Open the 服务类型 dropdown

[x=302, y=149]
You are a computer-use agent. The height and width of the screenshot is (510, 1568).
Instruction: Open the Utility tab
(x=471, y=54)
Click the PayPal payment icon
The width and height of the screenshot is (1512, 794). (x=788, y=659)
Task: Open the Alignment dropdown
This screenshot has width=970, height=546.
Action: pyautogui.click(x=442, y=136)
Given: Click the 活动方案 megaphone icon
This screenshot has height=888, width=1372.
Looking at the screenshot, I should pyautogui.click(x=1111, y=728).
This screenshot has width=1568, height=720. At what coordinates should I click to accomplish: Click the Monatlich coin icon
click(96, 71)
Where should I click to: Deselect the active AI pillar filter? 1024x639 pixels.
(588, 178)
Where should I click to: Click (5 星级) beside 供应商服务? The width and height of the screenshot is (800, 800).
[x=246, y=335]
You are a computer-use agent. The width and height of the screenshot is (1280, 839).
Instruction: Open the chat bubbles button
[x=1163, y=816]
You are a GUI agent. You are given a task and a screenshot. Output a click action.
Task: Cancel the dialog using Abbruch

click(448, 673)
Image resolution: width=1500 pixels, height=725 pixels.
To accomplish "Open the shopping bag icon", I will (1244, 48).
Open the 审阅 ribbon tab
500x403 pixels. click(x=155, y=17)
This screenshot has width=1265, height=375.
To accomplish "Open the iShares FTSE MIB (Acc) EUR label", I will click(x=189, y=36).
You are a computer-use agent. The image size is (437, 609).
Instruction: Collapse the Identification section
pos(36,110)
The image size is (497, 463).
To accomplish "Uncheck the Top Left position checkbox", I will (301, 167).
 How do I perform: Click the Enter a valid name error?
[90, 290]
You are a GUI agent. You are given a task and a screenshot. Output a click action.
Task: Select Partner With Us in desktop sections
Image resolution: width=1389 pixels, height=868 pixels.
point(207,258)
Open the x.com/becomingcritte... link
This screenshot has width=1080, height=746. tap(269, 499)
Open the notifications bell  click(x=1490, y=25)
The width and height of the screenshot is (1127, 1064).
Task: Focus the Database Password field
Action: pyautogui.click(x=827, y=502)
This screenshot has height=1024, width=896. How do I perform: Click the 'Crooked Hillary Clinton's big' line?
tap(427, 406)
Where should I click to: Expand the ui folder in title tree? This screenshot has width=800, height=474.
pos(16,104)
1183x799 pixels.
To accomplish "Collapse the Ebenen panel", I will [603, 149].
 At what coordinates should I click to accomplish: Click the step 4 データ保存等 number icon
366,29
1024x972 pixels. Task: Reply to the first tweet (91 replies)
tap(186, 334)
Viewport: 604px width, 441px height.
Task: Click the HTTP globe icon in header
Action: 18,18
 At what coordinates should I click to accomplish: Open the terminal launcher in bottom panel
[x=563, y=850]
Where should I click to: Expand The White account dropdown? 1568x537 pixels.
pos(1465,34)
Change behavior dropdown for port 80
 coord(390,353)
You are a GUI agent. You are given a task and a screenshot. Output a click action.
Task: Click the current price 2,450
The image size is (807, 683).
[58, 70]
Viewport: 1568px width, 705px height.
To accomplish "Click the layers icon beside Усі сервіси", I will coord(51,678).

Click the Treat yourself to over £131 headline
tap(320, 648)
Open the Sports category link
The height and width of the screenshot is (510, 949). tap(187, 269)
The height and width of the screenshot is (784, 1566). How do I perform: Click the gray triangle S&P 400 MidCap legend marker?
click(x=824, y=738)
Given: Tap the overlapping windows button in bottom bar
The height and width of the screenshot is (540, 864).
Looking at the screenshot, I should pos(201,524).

## Assignment
Everything from the line with "Given: Tap the" to the last line of the entries above is to be retyped exactly. Include both ends.

## Answer to the exercise
Given: Tap the overlapping windows button in bottom bar
The height and width of the screenshot is (540, 864).
Looking at the screenshot, I should pos(201,524).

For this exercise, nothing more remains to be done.